Ly, a first-generation college student, was stabbed more than 50 times while rollerblading at Tustin High School in Orange County in 1996 by a man who mistook him for Japanese.
Even six years after Ly’s murder, his family and friends say they are still not over the shock.
“I always thought things like this wouldn’t happen to me,” said his brother, Thai Ly, who was a sophomore at UCLA at the time of the murder. “But it happened to me, and I wish it hadn’t.”
Current VSU co-president Kim Le Pham was a junior at Tustin High when Ly was murdered.
“Even though I was there, it was still shocking and surreal,” she said. “It wasn’t until I got to UCLA that I realized it was a hate crime.”
Wednesday, students marched from Kerckhoff Grand Salon to Bruin Plaza to commemorate Ly’s contributions to the Vietnamese community, said John T. Vu, a second-year economics and art history student who co-coordinated the event.
“Everyone here feels the same,” said second-year business student Linda Phan. “It’s sad and it’s something that shouldn’t have happened.”

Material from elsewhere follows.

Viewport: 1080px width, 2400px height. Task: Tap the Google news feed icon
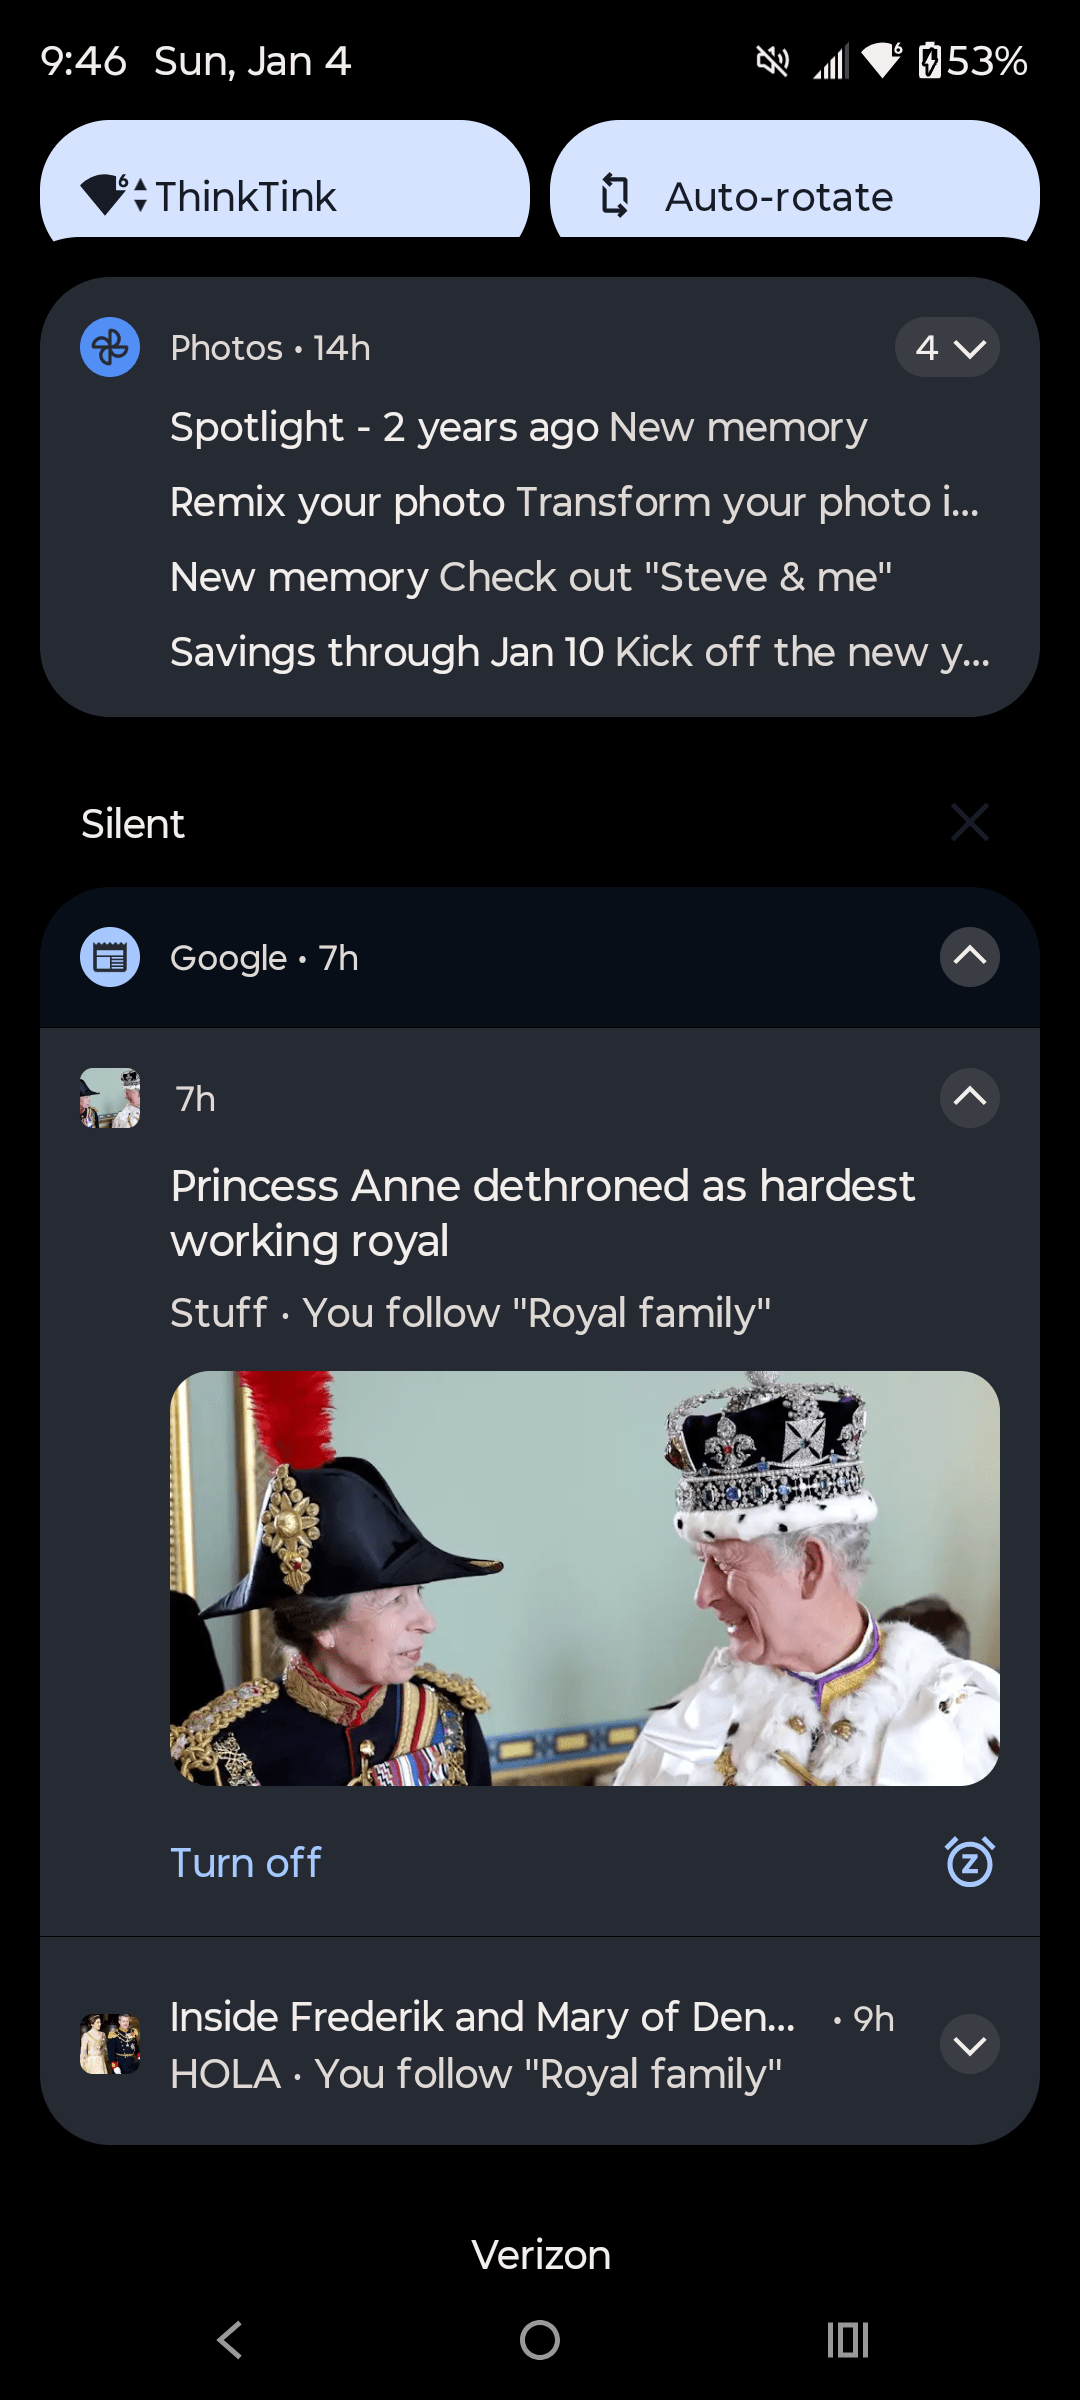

Vu said his organization is addressing the issue of hate crimes toward other groups outside the Asian communities.
Hate crimes arise from the need to prove one group is superior to another, said Ronni Sanlo, director of the Lesbian, Gay, Bisexual and Transgender Campus Resource Center. She cited as an example Matthew Shepard, a young homosexual student who was tied to a fence and beaten to death because of his sexual orientation.

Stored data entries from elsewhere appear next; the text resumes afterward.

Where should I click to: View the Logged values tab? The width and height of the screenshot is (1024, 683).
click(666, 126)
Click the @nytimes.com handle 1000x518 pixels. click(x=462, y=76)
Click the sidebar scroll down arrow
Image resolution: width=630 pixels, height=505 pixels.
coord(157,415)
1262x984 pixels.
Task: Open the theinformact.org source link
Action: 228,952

Though many people see America as multi-cultural, Mari Nakano, a fourth-year student and speaker for the Asian Pacific American Legal Center, said she sees a lot of cultural intolerance in hate crimes, adding that the number of hate crimes has increased since Sept. 11.
“I don’t want to have to be here to educate people on hate crimes,” Nakano said.

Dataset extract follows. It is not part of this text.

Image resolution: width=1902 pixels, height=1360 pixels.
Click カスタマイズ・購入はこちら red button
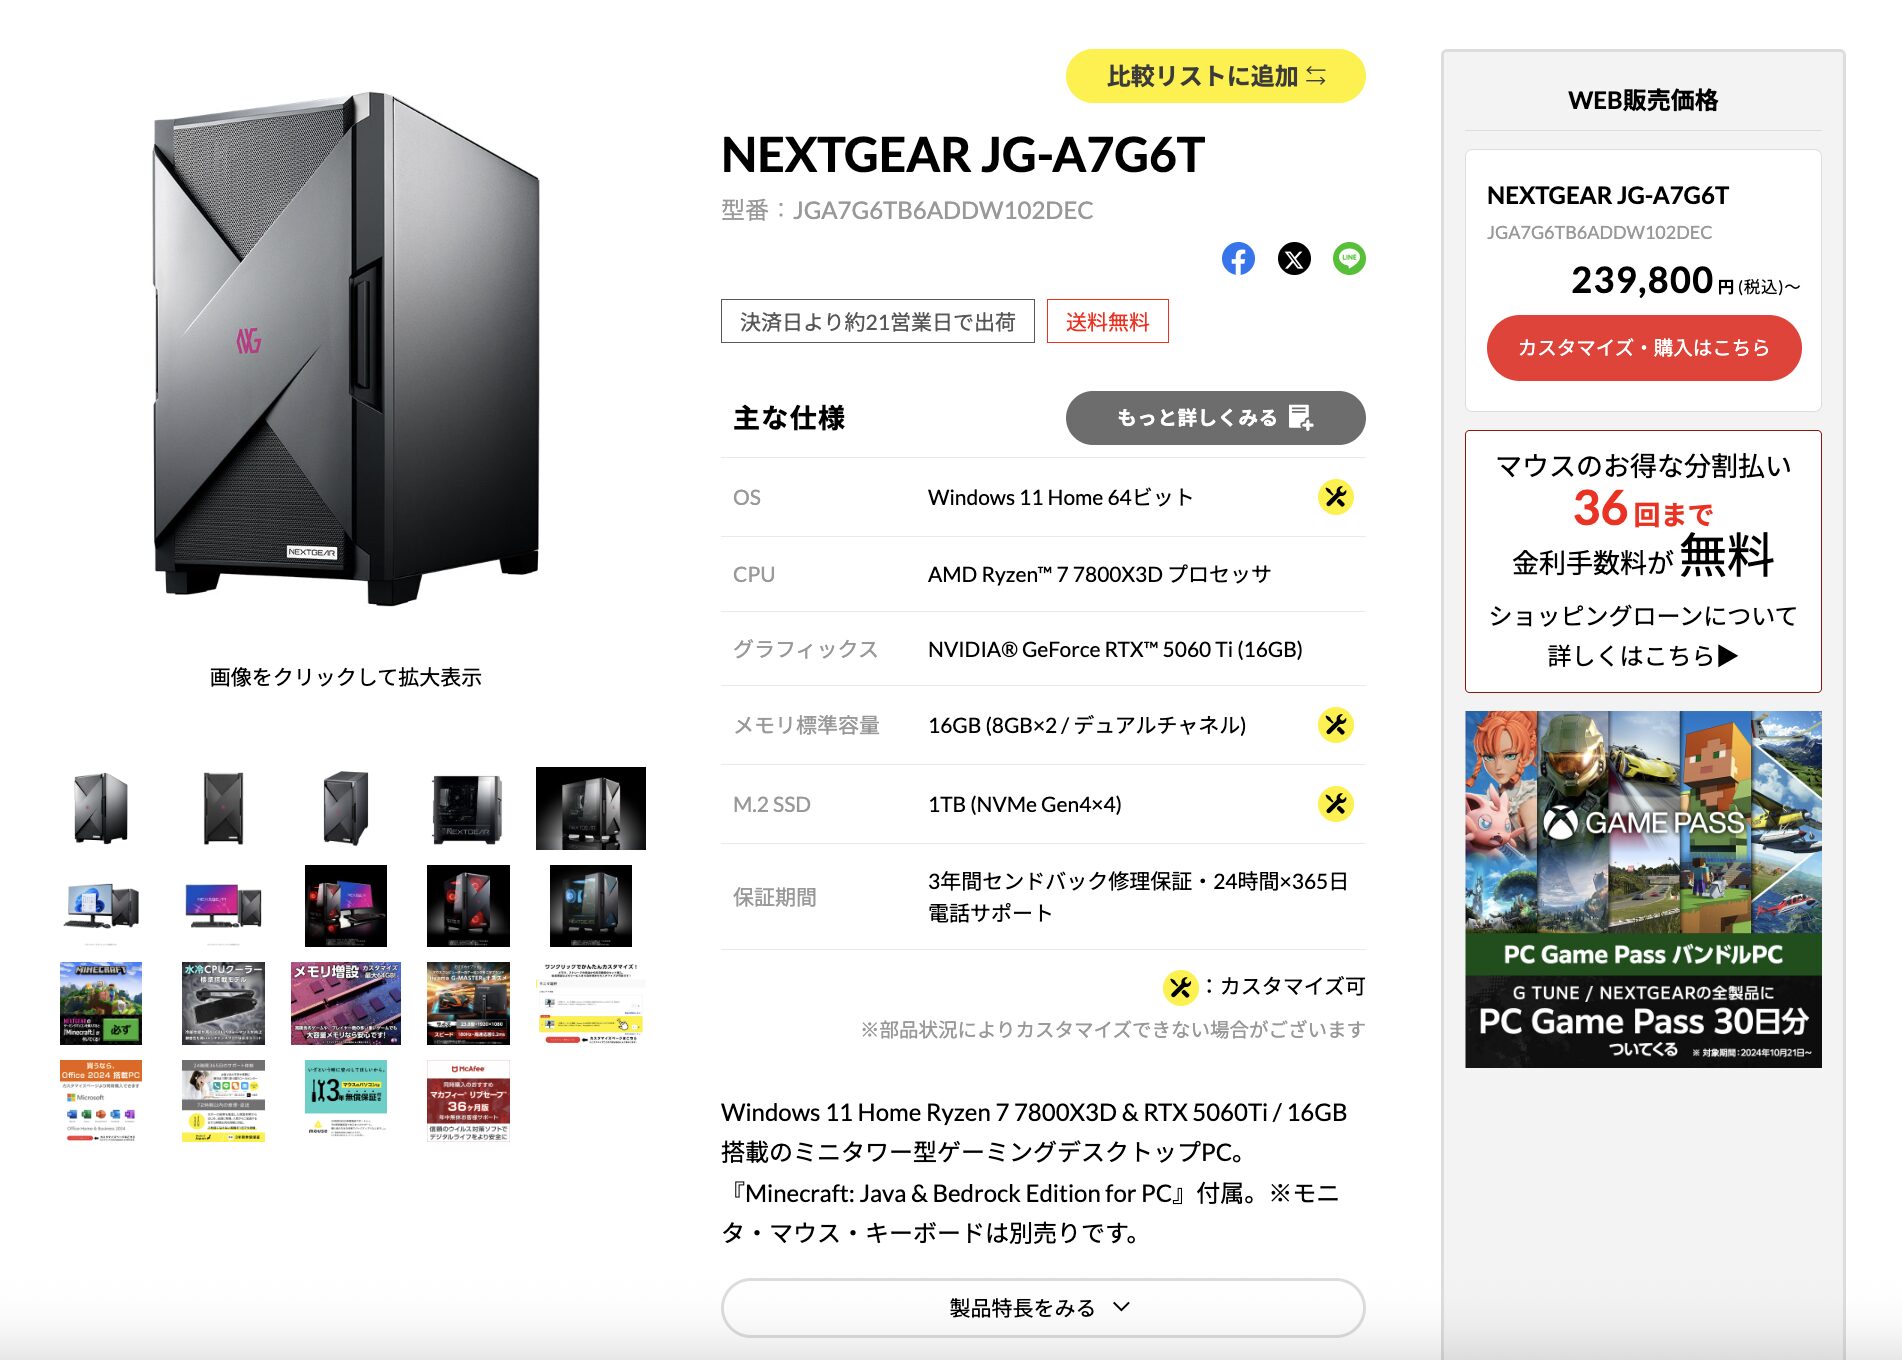(1643, 348)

The evening included a documentary titled “Letters to Thien,” in which his family and friends spoke about their memories of Ly’s life and their pain and anger from his death.
“Everything is still the same, but without him, we feel very weak,” Ly’s mother said in the documentary. “Living without him is hell.”
The video served to put a face to the statistical numbers of hate crimes and to highlight their seriousness, said Thao N. Tran, a second-year political science and philosophy student who co-coordinated the event.
“We can or cannot forgive, but we cannot forget,” Tran said. “We will not forget his death. We will not forget Thien Minh Ly.”